WHAT TO DO.
Beginning with the line that holds "Instruction: Click info", set down each line of the data below through the very last, exactly as given, and nothing beyond that.

***** MATERIAL TO PROCESS

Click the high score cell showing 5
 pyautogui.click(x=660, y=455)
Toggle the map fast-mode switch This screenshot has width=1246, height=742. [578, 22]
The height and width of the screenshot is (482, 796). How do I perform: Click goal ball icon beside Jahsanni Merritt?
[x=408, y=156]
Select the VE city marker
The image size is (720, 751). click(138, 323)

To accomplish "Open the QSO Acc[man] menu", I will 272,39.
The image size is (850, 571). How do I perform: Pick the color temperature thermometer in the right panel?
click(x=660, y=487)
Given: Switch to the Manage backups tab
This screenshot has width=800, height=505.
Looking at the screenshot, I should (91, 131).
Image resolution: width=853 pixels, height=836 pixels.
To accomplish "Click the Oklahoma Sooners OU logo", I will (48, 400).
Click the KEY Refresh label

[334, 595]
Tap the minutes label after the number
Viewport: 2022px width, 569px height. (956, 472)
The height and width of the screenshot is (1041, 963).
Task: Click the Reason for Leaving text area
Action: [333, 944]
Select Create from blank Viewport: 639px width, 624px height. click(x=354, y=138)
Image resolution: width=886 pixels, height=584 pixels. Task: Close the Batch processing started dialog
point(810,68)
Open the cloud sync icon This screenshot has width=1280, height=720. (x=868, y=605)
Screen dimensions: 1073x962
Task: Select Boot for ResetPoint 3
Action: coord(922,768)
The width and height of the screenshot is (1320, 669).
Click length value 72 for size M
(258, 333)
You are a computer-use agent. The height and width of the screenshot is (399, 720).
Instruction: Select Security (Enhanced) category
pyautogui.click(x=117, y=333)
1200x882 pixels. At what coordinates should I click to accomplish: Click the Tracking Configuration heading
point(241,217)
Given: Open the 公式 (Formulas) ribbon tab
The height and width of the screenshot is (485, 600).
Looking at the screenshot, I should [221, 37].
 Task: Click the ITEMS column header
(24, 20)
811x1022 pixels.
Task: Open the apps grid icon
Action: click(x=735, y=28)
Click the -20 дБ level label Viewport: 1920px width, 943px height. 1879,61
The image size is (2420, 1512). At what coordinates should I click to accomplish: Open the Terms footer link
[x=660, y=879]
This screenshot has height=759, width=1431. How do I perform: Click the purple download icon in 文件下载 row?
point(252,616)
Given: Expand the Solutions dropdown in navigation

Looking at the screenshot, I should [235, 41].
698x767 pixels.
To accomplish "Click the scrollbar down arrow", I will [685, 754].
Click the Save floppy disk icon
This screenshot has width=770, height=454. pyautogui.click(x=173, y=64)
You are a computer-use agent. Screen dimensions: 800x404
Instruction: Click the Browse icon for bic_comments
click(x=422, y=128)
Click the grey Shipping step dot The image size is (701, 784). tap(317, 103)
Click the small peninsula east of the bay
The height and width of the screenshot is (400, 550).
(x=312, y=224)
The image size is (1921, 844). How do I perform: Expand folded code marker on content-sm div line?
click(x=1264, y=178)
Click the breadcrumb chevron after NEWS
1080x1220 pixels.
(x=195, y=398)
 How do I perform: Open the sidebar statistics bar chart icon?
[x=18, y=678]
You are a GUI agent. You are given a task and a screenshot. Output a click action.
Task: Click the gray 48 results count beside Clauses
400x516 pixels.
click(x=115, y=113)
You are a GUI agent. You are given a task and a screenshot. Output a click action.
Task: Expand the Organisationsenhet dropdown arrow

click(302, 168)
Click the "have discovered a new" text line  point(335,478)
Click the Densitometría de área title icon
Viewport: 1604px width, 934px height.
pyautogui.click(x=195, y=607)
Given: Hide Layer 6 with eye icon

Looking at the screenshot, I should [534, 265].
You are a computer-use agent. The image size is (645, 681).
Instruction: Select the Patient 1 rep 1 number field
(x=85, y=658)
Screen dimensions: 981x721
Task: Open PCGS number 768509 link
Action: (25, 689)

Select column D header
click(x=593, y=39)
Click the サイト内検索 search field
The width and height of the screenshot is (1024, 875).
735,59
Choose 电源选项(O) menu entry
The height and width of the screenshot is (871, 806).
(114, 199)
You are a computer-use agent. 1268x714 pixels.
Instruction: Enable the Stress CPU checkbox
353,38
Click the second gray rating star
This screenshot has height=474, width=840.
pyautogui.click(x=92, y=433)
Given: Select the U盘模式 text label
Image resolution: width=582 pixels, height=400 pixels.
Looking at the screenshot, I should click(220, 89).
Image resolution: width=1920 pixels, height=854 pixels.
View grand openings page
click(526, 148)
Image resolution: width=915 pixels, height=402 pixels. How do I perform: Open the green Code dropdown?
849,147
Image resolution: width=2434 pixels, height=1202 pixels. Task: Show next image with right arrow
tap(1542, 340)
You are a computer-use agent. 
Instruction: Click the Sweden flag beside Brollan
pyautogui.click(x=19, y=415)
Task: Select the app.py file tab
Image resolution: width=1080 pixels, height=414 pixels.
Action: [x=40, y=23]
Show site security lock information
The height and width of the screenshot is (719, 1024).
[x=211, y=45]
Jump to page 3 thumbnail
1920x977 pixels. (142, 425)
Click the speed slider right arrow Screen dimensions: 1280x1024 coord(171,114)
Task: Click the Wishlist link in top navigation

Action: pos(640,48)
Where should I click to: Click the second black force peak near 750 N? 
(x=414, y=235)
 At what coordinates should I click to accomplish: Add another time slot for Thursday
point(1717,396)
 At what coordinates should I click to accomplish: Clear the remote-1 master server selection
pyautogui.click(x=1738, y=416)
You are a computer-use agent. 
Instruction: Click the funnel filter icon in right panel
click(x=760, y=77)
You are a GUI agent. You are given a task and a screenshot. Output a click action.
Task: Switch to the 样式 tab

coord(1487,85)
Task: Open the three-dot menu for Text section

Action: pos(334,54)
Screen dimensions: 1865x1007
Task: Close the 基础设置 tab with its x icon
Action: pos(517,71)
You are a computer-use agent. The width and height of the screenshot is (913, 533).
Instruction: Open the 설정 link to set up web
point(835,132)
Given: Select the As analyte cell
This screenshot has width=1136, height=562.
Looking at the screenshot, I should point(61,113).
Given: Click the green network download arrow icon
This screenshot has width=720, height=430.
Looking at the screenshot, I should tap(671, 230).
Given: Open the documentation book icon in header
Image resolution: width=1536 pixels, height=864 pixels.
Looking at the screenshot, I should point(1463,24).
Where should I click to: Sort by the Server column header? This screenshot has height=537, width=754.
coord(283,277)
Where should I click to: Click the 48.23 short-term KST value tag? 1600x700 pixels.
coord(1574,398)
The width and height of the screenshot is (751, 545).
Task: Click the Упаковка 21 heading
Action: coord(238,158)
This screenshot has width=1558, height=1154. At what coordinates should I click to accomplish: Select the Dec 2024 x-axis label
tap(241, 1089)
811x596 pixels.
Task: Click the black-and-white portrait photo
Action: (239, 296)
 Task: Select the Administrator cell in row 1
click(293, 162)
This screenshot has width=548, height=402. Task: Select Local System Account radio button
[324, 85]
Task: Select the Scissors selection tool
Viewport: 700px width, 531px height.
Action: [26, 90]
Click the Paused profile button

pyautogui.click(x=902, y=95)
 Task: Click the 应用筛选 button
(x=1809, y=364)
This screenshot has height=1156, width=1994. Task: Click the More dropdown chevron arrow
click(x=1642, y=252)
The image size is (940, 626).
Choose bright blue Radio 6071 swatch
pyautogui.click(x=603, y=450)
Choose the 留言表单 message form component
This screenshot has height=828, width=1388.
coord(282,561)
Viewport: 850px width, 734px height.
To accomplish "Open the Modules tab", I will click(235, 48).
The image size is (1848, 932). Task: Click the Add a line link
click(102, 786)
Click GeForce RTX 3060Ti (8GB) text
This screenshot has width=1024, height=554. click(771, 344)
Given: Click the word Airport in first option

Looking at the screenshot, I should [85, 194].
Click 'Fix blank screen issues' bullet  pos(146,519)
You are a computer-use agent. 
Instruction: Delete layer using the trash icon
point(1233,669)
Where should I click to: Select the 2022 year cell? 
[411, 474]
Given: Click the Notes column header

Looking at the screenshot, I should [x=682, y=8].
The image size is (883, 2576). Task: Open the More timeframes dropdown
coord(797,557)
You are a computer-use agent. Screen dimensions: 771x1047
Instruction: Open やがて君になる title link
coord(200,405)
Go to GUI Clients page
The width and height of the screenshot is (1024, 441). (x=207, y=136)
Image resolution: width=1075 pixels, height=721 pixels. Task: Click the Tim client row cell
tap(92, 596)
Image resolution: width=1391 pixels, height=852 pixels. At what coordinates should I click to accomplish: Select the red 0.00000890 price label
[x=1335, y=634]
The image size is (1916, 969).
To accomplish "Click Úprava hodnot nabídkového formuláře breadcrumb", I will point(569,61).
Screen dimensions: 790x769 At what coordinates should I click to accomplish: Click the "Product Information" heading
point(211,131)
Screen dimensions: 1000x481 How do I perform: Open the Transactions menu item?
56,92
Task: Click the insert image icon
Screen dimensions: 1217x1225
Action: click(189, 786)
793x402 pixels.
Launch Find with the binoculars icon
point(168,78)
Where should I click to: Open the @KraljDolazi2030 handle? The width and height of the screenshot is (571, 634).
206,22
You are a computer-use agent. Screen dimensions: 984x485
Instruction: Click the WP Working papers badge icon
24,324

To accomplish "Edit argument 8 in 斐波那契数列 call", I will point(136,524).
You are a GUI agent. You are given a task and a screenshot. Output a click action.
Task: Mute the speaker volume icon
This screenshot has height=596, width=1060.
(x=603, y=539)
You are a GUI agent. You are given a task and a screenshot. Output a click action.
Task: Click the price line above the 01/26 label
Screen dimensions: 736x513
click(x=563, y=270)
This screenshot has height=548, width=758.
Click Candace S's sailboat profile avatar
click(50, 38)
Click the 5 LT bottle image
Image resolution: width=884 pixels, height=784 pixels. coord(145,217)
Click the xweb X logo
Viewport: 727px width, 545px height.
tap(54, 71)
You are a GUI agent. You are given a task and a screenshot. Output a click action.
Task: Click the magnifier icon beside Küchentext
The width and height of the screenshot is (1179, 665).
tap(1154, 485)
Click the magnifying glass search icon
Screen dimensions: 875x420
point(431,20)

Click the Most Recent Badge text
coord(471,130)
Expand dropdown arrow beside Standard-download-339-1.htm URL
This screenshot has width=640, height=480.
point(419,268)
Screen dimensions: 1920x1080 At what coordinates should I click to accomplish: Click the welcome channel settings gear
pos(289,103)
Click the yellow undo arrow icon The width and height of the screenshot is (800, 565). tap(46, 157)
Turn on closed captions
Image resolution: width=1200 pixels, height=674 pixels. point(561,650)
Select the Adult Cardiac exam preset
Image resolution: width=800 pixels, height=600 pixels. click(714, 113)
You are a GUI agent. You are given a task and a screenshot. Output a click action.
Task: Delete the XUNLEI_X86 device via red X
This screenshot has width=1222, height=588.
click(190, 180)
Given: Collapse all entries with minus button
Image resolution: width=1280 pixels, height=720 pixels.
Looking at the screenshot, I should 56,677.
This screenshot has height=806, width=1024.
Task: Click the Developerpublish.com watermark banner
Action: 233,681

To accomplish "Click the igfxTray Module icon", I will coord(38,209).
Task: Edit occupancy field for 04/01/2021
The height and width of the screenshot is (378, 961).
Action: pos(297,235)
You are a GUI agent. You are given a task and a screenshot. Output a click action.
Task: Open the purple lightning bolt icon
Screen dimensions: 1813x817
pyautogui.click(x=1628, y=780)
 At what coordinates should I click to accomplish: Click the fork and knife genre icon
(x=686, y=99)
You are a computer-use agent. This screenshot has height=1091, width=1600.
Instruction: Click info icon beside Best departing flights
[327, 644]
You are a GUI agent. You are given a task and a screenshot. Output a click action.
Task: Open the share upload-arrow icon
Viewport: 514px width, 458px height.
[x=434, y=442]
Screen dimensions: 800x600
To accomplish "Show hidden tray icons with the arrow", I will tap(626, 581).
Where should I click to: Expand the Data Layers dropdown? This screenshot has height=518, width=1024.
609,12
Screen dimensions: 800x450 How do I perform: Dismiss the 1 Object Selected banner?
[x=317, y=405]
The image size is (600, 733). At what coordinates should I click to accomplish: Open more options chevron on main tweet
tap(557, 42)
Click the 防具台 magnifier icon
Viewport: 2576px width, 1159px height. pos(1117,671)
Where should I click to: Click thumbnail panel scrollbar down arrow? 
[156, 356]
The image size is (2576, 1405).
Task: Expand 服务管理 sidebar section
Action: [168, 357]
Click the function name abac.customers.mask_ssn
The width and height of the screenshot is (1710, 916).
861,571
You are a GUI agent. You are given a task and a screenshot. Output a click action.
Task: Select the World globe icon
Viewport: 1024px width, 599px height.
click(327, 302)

**********

EXERCISE RESPONSE.
Instruction: Click info icon beside Best departing flights
[327, 644]
You are a GUI agent. You are given a task and a screenshot. Output a click action.
Task: Open the share upload-arrow icon
Viewport: 514px width, 458px height.
[x=434, y=442]
Screen dimensions: 800x600
To accomplish "Show hidden tray icons with the arrow", I will tap(626, 581).
Where should I click to: Expand the Data Layers dropdown? This screenshot has height=518, width=1024.
609,12
Screen dimensions: 800x450 How do I perform: Dismiss the 1 Object Selected banner?
[x=317, y=405]
The image size is (600, 733). At what coordinates should I click to accomplish: Open more options chevron on main tweet
tap(557, 42)
Click the 防具台 magnifier icon
Viewport: 2576px width, 1159px height. pos(1117,671)
Where should I click to: Click thumbnail panel scrollbar down arrow? 
[156, 356]
The image size is (2576, 1405).
Task: Expand 服务管理 sidebar section
Action: [168, 357]
Click the function name abac.customers.mask_ssn
The width and height of the screenshot is (1710, 916).
861,571
You are a GUI agent. You are given a task and a screenshot. Output a click action.
Task: Select the World globe icon
Viewport: 1024px width, 599px height.
click(327, 302)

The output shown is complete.